Sunday, February 24, 2008

Bad hair days for wine

At this stage, there's something I need to tell you. It adds another level of complexity to wine tasting, but we can't ignore it.

It's the fact that wines show differently on different days. It's not clear why, but the same bottle opened on a Tuesday might taste different to the same bottle opened on Friday. It's known in the trade as 'bad hair days' for wine. Well, actually, it isn't but it should be. I've only heard the phrase mentioned once, by winewriter Simon Woods (pictured), and I like it.

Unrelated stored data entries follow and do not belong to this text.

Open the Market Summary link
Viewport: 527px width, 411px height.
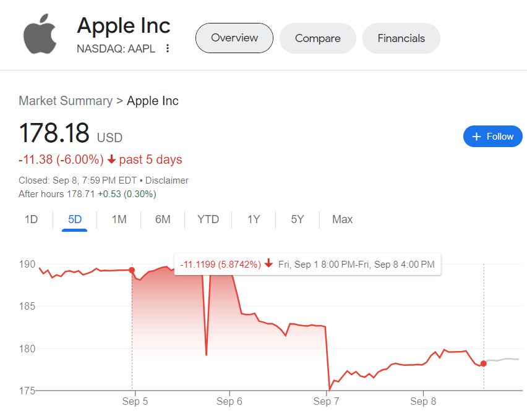tap(66, 101)
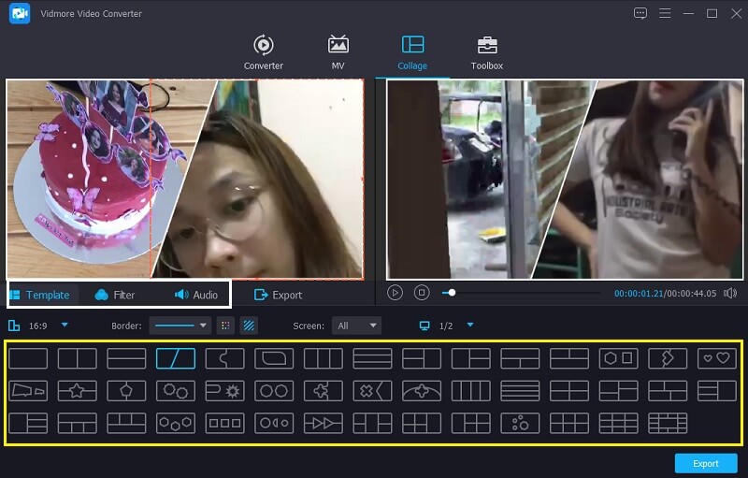
Task: Toggle the border dotted pattern button
Action: point(225,326)
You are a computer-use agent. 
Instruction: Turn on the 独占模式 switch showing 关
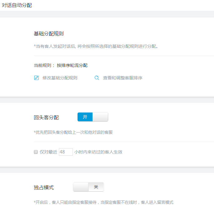pos(88,187)
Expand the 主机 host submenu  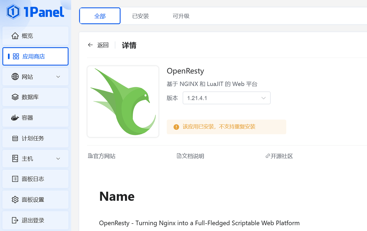coord(58,159)
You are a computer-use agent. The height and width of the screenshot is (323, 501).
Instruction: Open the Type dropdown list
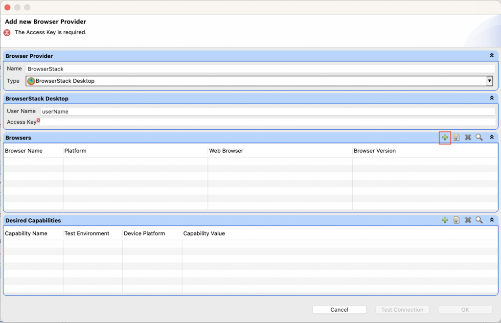point(490,81)

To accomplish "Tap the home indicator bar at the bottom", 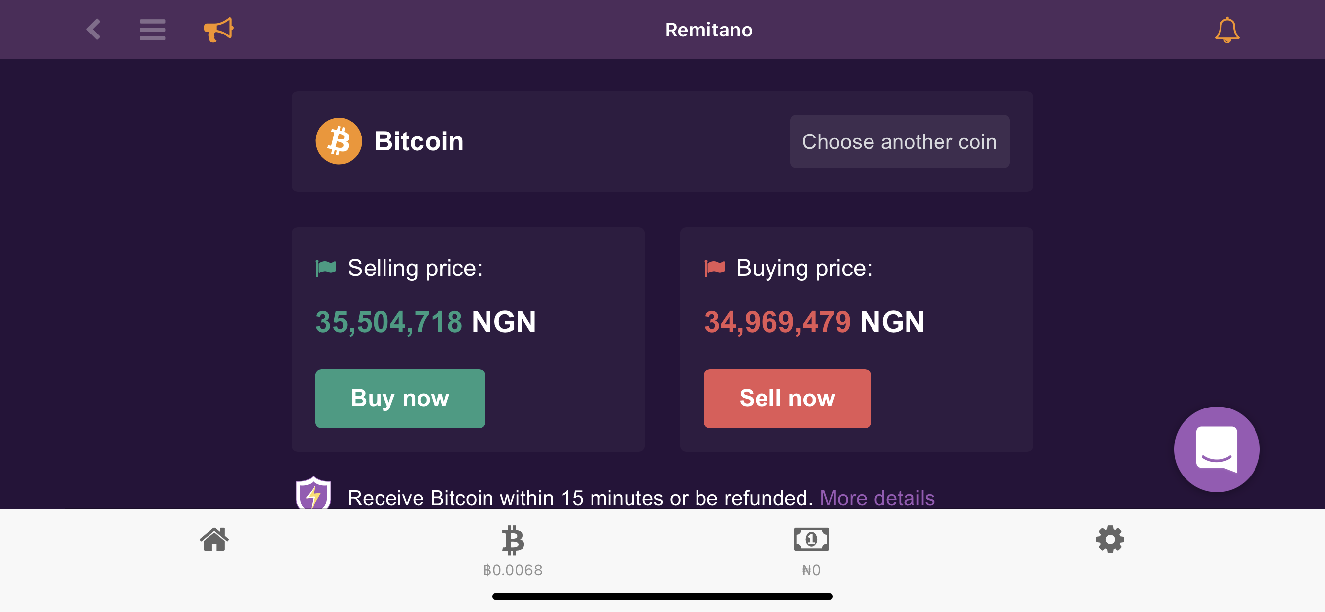I will click(663, 597).
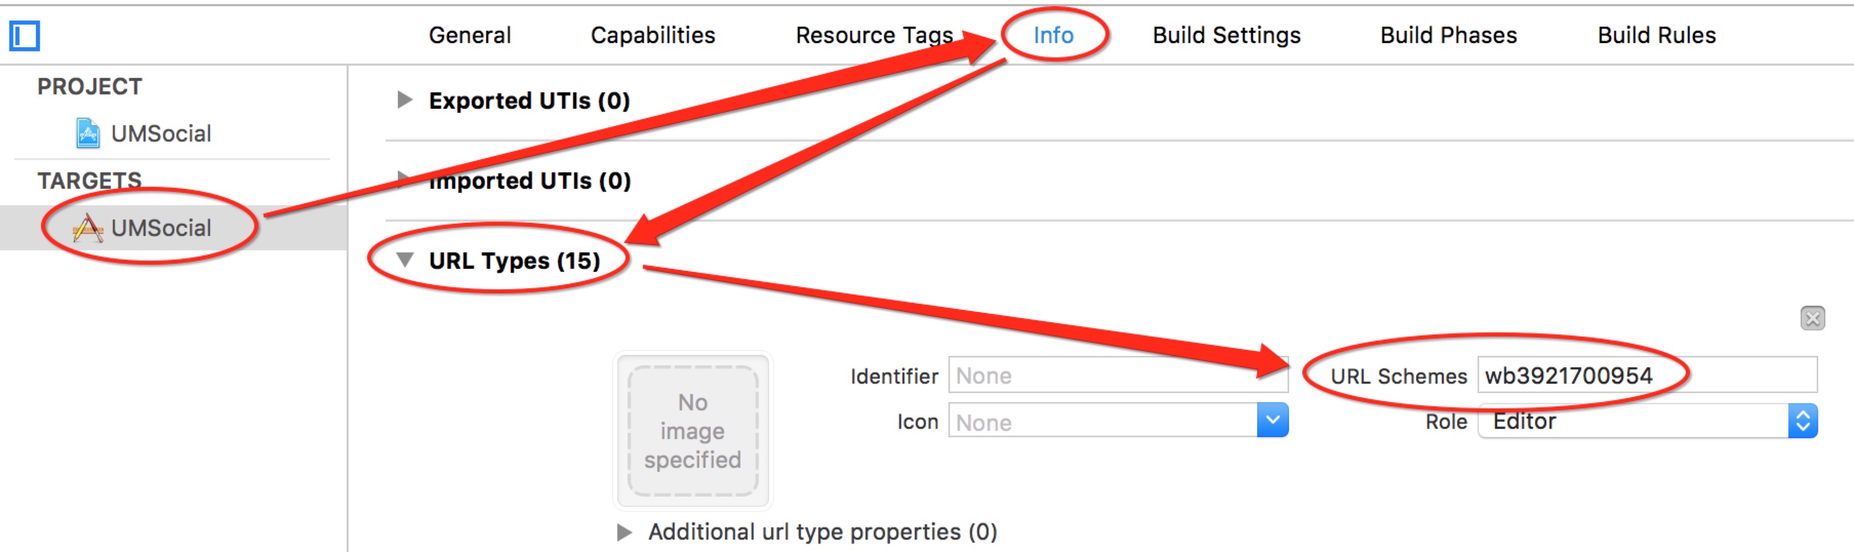1854x552 pixels.
Task: Switch to the Resource Tags tab
Action: (x=874, y=35)
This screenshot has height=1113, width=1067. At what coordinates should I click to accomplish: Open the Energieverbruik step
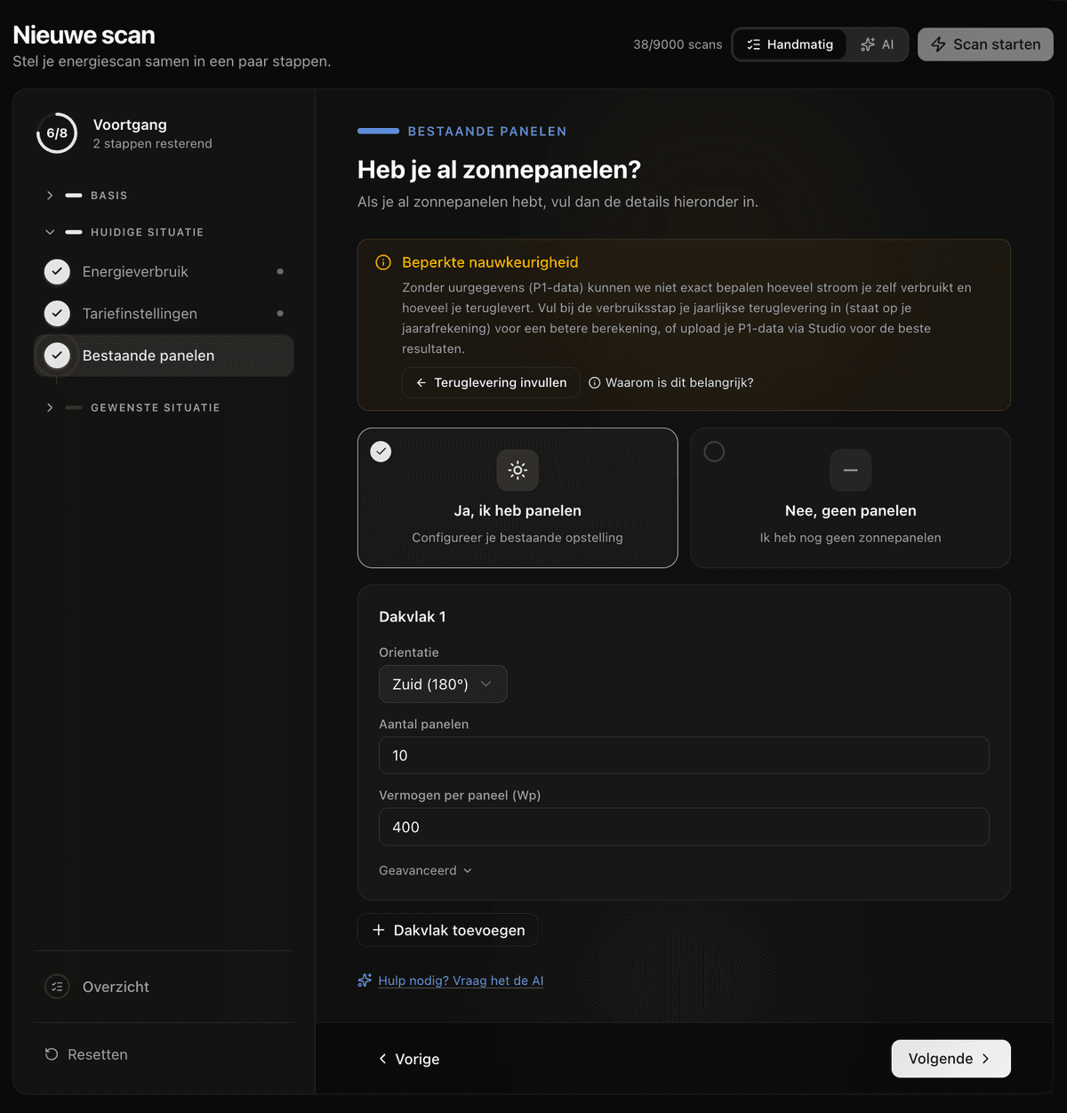click(135, 272)
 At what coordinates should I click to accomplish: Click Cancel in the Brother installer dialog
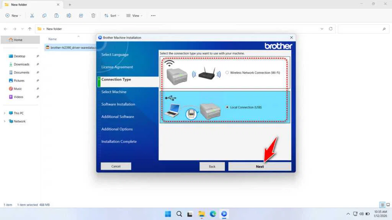tap(116, 166)
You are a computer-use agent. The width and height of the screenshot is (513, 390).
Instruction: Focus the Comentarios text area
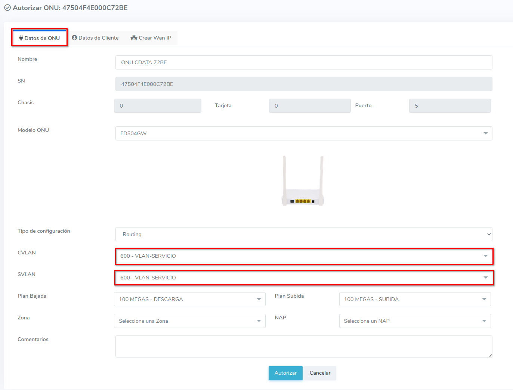point(303,346)
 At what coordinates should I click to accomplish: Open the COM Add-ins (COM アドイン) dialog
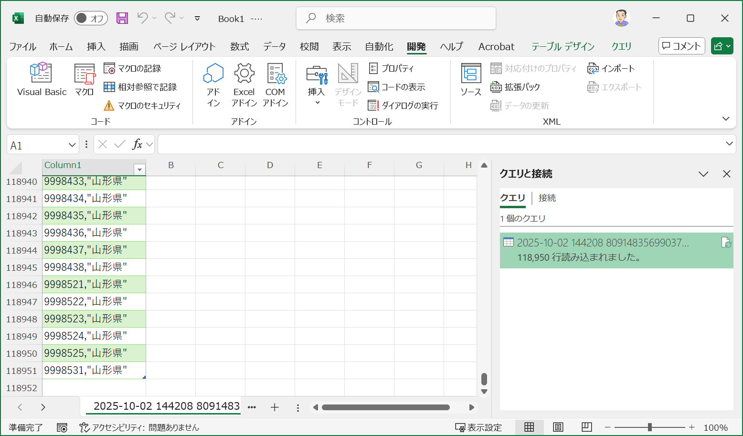point(276,85)
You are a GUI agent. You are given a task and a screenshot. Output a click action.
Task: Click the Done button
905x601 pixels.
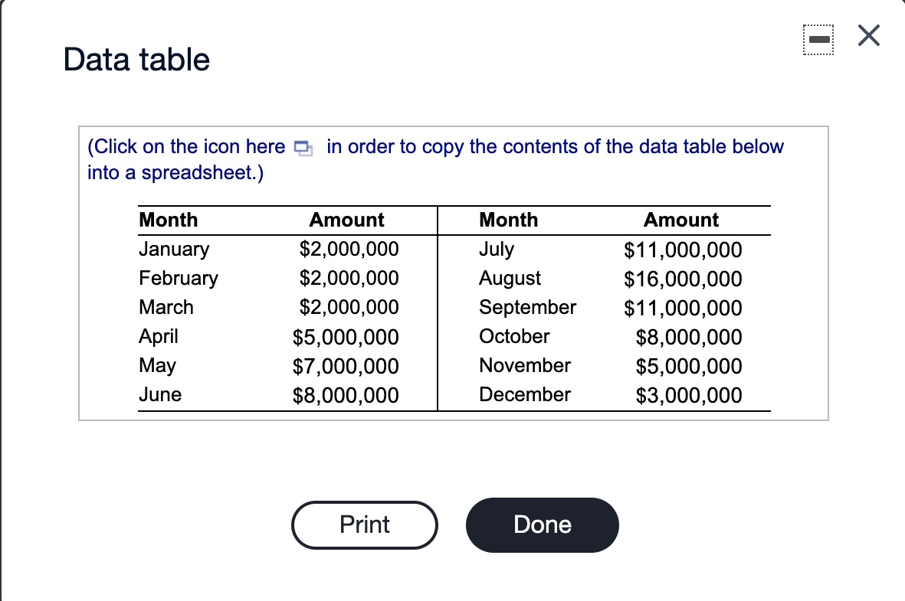[x=542, y=525]
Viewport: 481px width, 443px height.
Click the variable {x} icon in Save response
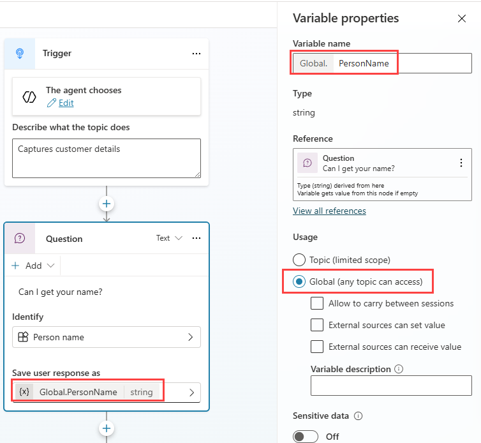pos(24,392)
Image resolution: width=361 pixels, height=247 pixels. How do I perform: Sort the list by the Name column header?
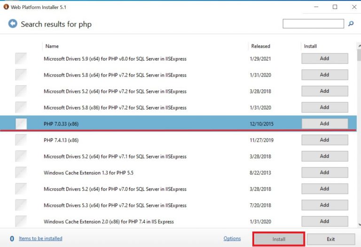pos(52,46)
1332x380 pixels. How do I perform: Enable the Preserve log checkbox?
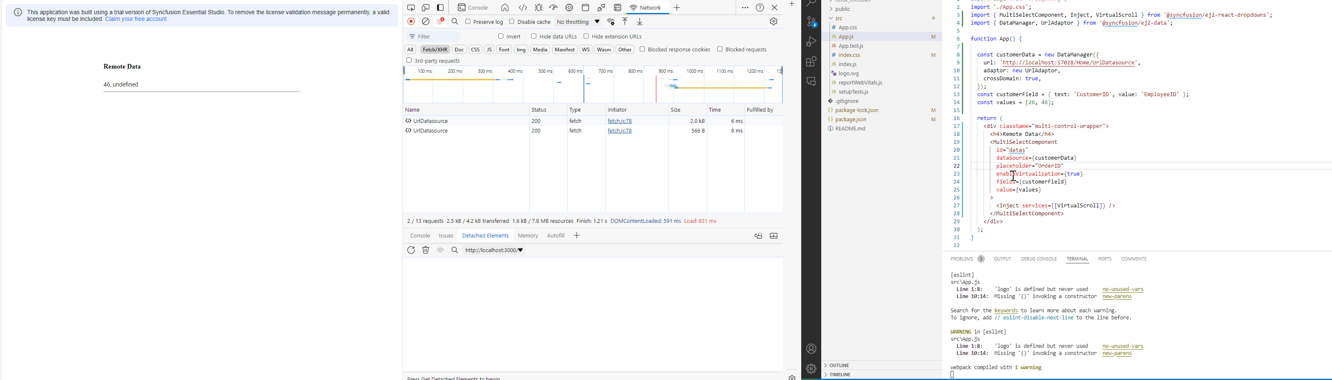pos(468,22)
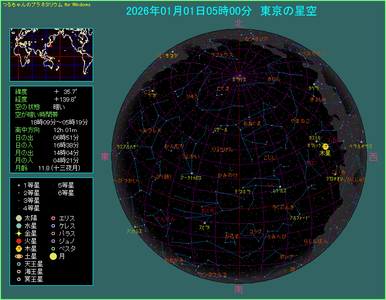Image resolution: width=386 pixels, height=300 pixels.
Task: Click the 土星 Saturn icon in the legend
Action: pos(19,256)
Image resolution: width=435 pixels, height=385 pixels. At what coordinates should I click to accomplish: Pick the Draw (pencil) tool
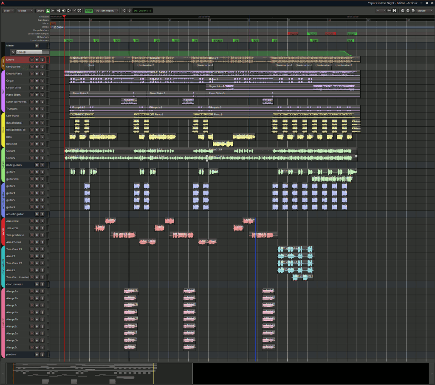[74, 11]
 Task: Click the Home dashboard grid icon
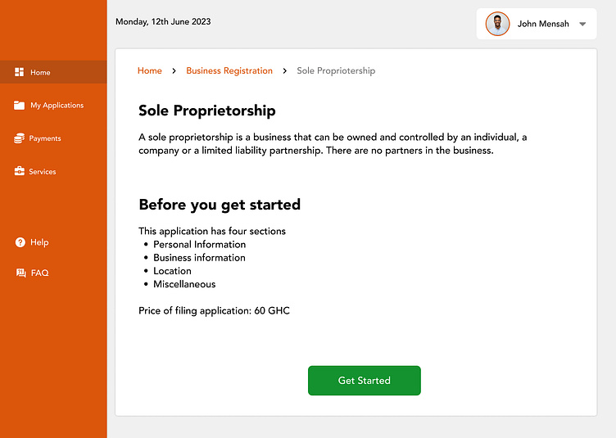(20, 72)
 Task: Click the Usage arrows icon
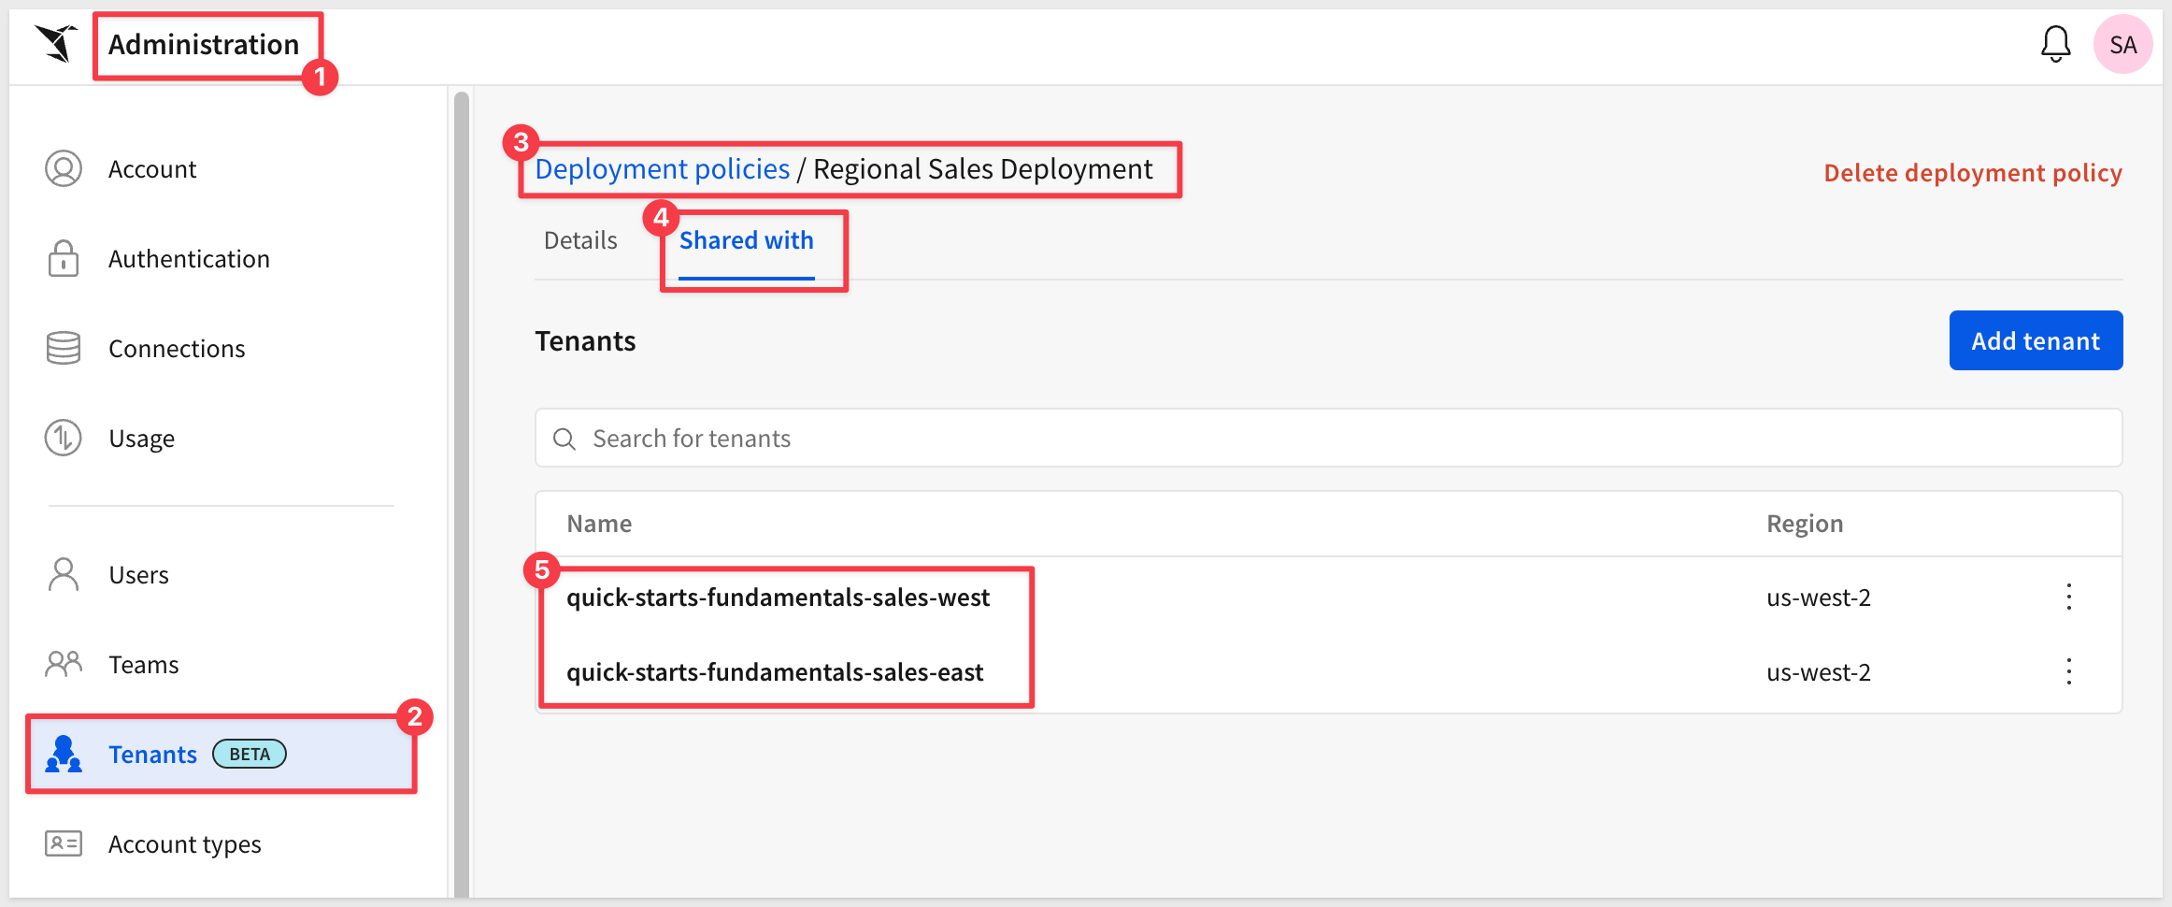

What's the explanation? I can think of several. First, it could be that we change from day to day in our ability to taste. It could be our hormones; it could be our mood; it could be whether we have the beginnings of a cold; or it could be the other wines we've just tasted, or food we've recently eaten, that have affected our palate.

Context could matter: where and when we are tasting the wine.

Atmospheric pressure may have an effect - wines could taste better on bright days with high pressure than they do on cloudy, low-pressure days. Ambient temperature and humidity are likely to factor here, too.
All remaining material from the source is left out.